A new report by the Agency Co-ordinating Body for Afghan Relief (Acbar) says the international aid effort in Afghanistan is in large part “wasteful and ineffective”, with as much as 40 per cent of funds spent going back to donor countries in corporate profits and consultant salaries. This is worrying but not really news…
As far back as 2002 a classified private contractor’s report (the irony) on the security situation in Afghanistan described how pointless it was to have major consultancies working in Kabul ‘when what the Afghan officials need are desks, chairs and computers.’
The FT article also reports that the administration of Hamid Karzai has failed to tackle high-level corruption in a government that relies on international handouts for 90 per cent of public spending. Let’s not beat around the bush – corruption is endemic in Afghanistan and while there has been very limited success in building a more transparent and accountable government the story is depressing. Senior drug traffickers for example are routinely captured and sent to the police cells only for a call to come in from a senior government official letting the handcuffed prisoner free.

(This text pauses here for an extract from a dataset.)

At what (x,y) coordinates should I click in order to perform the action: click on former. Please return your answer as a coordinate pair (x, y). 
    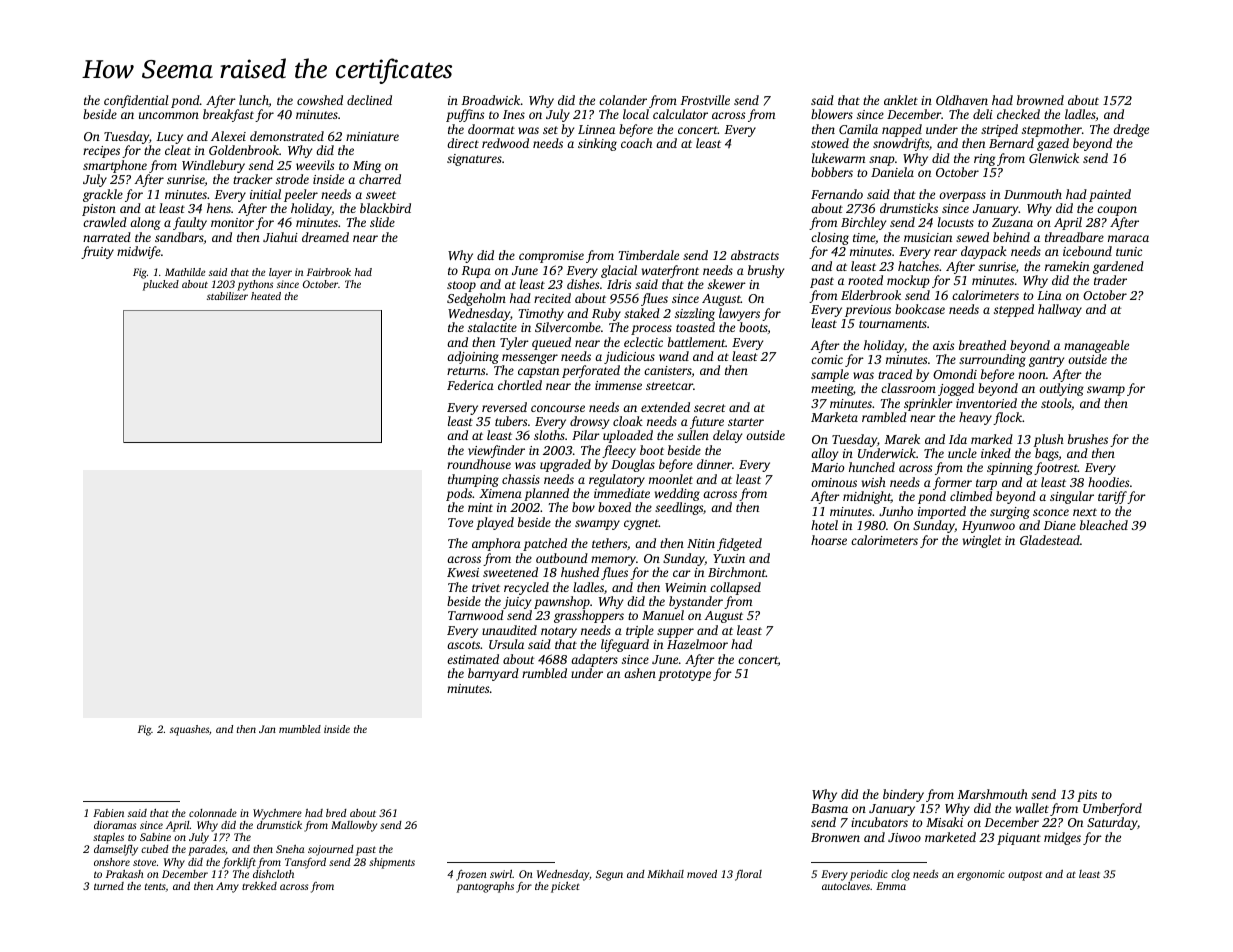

As I said in a previous post follow the drugs, all you find are drug users and drug dealers, but if you follow the money, you don’t know what you’ll find’. According to one anti-narcotics official ‘the sharks are swimming free while the minnows are captured’.
And while it is interesting to know that the cost of engaging a foreign contractor can be as much as $500,000 (€324,000, £252,000) a year, and many donors insist that contractors use material and labour from their own countries rather than sourcing locally; and that countries such as Spain and France are contributing too little, while big donors are failing to fulfil their commitments; I do wonder how NGOs are fairing in Afghanistan?
Surely a more more interesting perspective on aid to Afghanistan would be an holistic account of the donor system? How we in the broadest possible sense are doing.
Finally and as mentioned in the Demos report on national security Acbar also published figures showing how the most insecure provinces benefit the most from international funding – the report suggests that if Helmand were a country, it would rank as the fifth biggest recipient of US development aid. In perhaps the best example of an understatement I can think of Matt Waldman, a policy adviser for Oxfam said rewarding the most volatile provinces was “short-sighted”.